[What you will do]
[A] Please answer these from the Maven build notes, one line each:
(i) Why must the -am flag be used when building exist-core on its own?
(ii) In which directory do the distribution artifacts end up?
(iii) On Linux, what happens if hfsplus-tools is not installed?
[B] Carry the Maven build notes forward from their last sentence.

— BEGIN Document excerpt —

Quick build (skip tests)

JAVA_HOME=$(/usr/libexec/java_home -v 21) \
  mvn -T1.5C clean install -DskipTests -Ddependency-check.skip=true -Ddocker=false \
  -Pskip-build-dist-archives

On macOS, -P skip-build-dist-archives also suppresses the .app bundle and DMG (sets skip.mac.dist=true internally). Use -P '!mac-dmg-on-mac' only if you want the archives but not the DMG.

Build a single module

mvn install -pl exist-core -am -DskipTests -Ddependency-check.skip=true -Ddocker=false

The -am (also-make) flag is required — exist-core has cross-module dependencies (e.g., EXistClassLoader in exist-start).

Run tests

# XQSuite tests (XQuery test framework)
mvn test -pl exist-core -Dtest="xquery.xquery3.XQuery3Tests" -Ddependency-check.skip=true -Ddocker=false

# Full unit test suite
mvn test -pl exist-core -Ddependency-check.skip=true -Ddocker=false

# Specific JUnit test class
mvn test -pl exist-core -Dtest="org.exist.xquery.XPathQueryTest" -Ddependency-check.skip=true -Ddocker=false

Distribution artifacts (zip, tar.bz2, DMG)

Produces release archives and platform-specific packages. Output lands in exist-distribution/target/.

JAVA_HOME=$(/usr/libexec/java_home -v 21) \
  mvn -T1.5C clean package \
  -pl exist-distribution -am \
  -DskipTests \
  -Ddependency-check.skip=true \
  -Ddocker=false \
  -Drevision=7.0.0-SNAPSHOT

macOS: the mac-dmg-on-mac profile is active by default and produces an unsigned .app bundle and DMG. Suppress both with -P '!mac-dmg-on-mac'. For the fully signed and notarized DMG used in releases, see exist-versioning-release.md.

Linux: the mac-dmg-on-unix profile is active by default on non-CI Linux machines (suppressed when env.CI=true) and produces an unsigned DMG. Requires hfsplus-tools (apt-get install hfsprogs hfsplus / yum install hfsutils hfsplus-tools); warns and skips gracefully if missing. Suppress with -P '!mac-dmg-on-unix'.

— END Document excerpt —
— BEGIN Data excerpt —

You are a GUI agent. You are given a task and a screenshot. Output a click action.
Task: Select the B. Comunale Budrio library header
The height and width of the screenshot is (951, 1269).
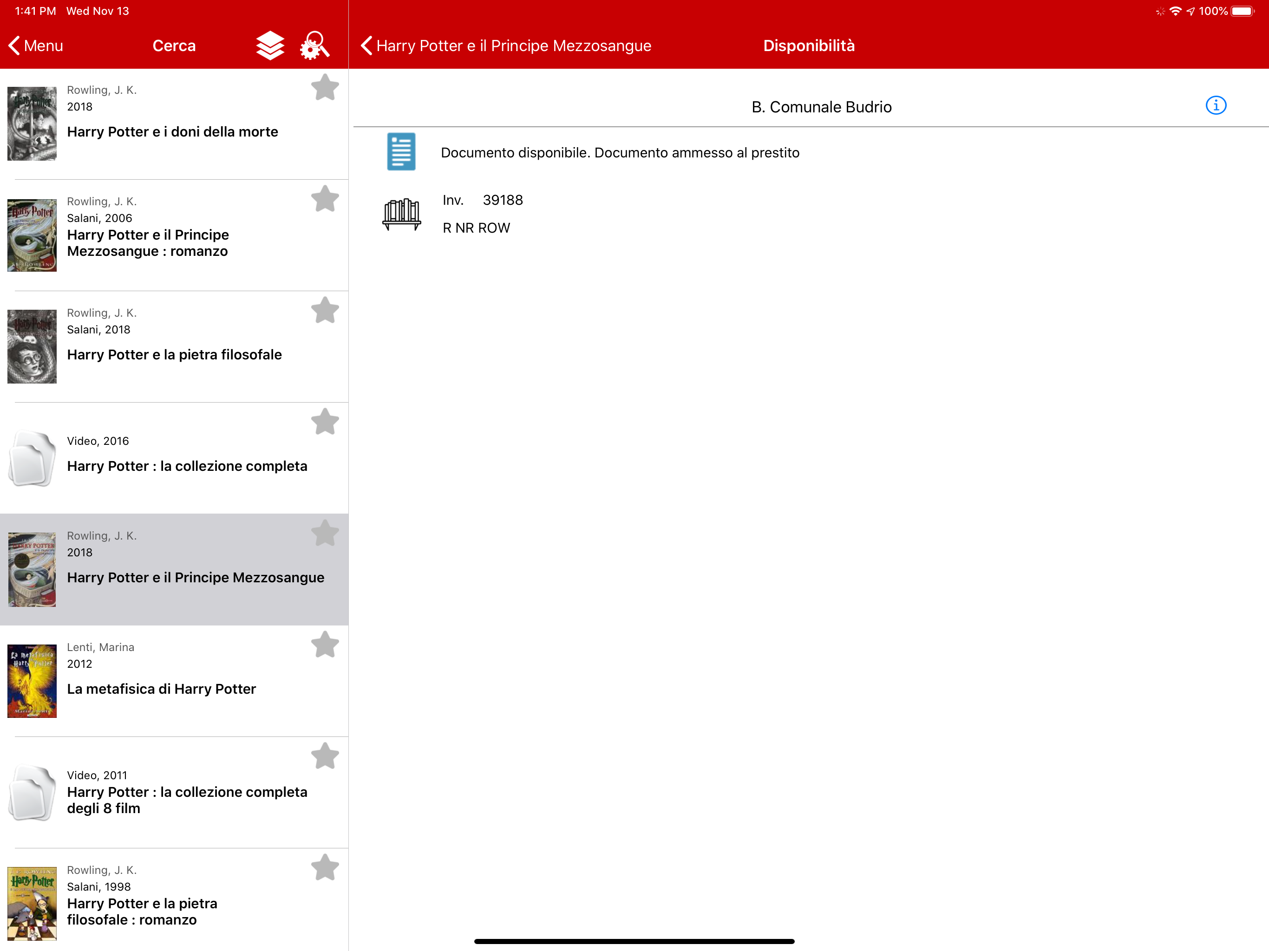tap(821, 107)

— END Data excerpt —

[Expected responses]
[A]
(i) exist-core has cross-module dependencies, such as EXistClassLoader in exist-start.
(ii) exist-distribution/target/
(iii) The build warns and skips the DMG gracefully.

[B]
Both DMG profiles are suppressed automatically by -P skip-build-dist-archives via the skip.mac.dist property.

IzPack installer JAR

Produces the cross-platform installer JAR in exist-installer/target/.

JAVA_HOME=$(/usr/libexec/java_home -v 21) \
  mvn -T1.5C clean package \
  -Prelease-build \
  -pl exist-installer -am \
  -DskipTests \
  -Ddependency-check.skip=true \
  -Ddocker=false \
  -Drevision=7.0.0-SNAPSHOT

Run the installer: java -jar exist-installer/target/exist-installer-7.0.0-SNAPSHOT.jar

Docker image

# Build the Docker image
mvn -T1.5C clean package -DskipTests -Ddependency-check.skip=true -Ddocker=true \
  -Pskip-build-dist-archives \
  -pl exist-docker -am

cp exist-docker/target/classes/Dockerfile exist-docker/target/exist-docker-*-docker-dir/Dockerfile
docker build -t existdb/existdb:local exist-docker/target/exist-docker-*-docker-dir/

# Run
docker run -d --name existdb -p 8080:8080 -p 8443:8443 existdb/existdb:local
# Access at http://localhost:8080/exist/

Known build issues

  • Full test suite can hang on flaky infrastructure tests (MoveResourceTest, RenameCollectionTest). Check with jstack and kill if stuck >15 min.
  • RenameCollectionTest "Connection refused" failures are pre-existing and unrelated to XQuery changes.

Parser (ANTLR 2)

eXist uses ANTLR 2.7.7 for the XQuery parser. The grammar files are:

  • exist-core/src/main/antlr/org/exist/xquery/parser/XQuery.g — lexer + parser (~3500 lines)
  • exist-core/src/main/antlr/org/exist/xquery/parser/XQueryTree.g — tree walker
  • exist-core/src/main/antlr/org/exist/xquery/parser/DeclScanner.g — declaration pre-scanner

Key ANTLR 2 gotchas

  • testLiterals trap: NEVER use "true" or "false" as keyword strings in grammar rules — use a semantic predicate instead. ANTLR 2's testLiterals mechanism will intercept them.
  • Syntactic predicates: (A B) => ... cache tokens during lookahead but do NOT rollback lexer state mutations. Flag changes (like parseStringLiterals) during token production persist even if the predicate fails.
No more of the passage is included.